EXERCISE OBJECTIVE: Of all the entries below, only the lines from the one with "Given: Open the RSI (14, close) legend" up to and including the one with "Given: Click the braces" are to be duplicated exactly.

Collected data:
________________

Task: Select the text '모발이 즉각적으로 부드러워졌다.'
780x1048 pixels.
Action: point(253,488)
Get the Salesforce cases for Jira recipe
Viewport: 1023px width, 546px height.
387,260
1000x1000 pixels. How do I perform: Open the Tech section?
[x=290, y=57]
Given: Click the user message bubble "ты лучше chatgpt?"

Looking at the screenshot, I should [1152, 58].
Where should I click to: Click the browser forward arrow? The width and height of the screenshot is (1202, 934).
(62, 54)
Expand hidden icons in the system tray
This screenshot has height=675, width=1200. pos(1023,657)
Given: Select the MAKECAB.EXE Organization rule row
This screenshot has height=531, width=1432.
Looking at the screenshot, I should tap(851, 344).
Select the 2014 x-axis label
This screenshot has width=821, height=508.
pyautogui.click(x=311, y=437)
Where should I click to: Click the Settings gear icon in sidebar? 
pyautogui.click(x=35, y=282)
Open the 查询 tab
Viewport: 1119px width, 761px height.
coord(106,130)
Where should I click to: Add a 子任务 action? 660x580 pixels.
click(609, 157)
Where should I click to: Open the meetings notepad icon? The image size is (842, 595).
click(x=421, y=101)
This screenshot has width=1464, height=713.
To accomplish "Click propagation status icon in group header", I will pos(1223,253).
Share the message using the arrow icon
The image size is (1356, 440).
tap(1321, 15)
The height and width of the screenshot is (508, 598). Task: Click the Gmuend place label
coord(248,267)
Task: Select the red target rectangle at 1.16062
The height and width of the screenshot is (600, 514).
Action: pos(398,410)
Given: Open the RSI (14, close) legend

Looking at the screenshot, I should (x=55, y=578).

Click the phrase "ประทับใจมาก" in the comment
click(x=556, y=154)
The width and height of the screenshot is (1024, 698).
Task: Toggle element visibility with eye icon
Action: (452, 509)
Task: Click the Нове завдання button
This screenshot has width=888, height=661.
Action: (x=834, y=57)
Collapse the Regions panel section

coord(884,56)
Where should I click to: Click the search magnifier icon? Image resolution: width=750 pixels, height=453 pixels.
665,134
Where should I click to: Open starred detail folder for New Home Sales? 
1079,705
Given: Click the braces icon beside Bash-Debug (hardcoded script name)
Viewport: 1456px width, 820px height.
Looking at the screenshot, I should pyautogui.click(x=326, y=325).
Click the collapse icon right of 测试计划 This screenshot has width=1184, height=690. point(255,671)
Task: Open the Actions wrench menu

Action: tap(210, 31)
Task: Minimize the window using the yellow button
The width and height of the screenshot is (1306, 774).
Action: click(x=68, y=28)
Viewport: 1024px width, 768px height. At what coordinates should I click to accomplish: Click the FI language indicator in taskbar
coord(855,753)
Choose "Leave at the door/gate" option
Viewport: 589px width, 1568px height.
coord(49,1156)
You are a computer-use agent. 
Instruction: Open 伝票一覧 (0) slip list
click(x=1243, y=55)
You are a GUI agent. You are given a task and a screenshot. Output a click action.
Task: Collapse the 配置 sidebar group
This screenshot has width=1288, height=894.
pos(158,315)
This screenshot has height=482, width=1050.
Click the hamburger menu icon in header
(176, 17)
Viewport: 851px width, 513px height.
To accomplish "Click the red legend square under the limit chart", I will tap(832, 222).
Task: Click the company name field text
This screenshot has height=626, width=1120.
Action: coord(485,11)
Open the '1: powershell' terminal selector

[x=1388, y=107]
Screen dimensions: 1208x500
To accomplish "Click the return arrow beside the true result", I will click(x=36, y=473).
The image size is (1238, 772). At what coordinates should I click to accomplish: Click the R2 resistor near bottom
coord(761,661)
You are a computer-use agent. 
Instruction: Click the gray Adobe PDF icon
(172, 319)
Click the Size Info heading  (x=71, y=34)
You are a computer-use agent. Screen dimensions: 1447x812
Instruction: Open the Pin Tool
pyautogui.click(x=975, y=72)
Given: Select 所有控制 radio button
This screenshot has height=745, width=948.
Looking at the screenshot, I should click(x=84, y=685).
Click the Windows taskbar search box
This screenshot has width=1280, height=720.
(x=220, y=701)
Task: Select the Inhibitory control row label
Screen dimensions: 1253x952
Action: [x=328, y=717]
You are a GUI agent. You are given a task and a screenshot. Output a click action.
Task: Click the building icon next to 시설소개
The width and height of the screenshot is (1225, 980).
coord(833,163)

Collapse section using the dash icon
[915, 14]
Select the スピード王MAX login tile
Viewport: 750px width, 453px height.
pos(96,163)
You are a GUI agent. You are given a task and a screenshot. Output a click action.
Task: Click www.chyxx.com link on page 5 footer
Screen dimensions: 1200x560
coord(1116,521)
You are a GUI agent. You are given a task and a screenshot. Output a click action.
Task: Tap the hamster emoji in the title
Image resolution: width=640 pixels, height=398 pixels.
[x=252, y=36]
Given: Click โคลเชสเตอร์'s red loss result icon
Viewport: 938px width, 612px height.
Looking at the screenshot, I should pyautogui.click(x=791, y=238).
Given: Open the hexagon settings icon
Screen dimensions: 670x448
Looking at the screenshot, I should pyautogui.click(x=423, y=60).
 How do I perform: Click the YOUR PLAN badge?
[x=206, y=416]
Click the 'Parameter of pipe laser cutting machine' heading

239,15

________________

SOLVED EXERCISE:
Given: Open the RSI (14, close) legend

Looking at the screenshot, I should (x=55, y=578).

Click the phrase "ประทับใจมาก" in the comment
click(x=556, y=154)
The width and height of the screenshot is (1024, 698).
Task: Toggle element visibility with eye icon
Action: (452, 509)
Task: Click the Нове завдання button
This screenshot has width=888, height=661.
Action: (x=834, y=57)
Collapse the Regions panel section

coord(884,56)
Where should I click to: Click the search magnifier icon? Image resolution: width=750 pixels, height=453 pixels.
665,134
Where should I click to: Open starred detail folder for New Home Sales? 
1079,705
Given: Click the braces icon beside Bash-Debug (hardcoded script name)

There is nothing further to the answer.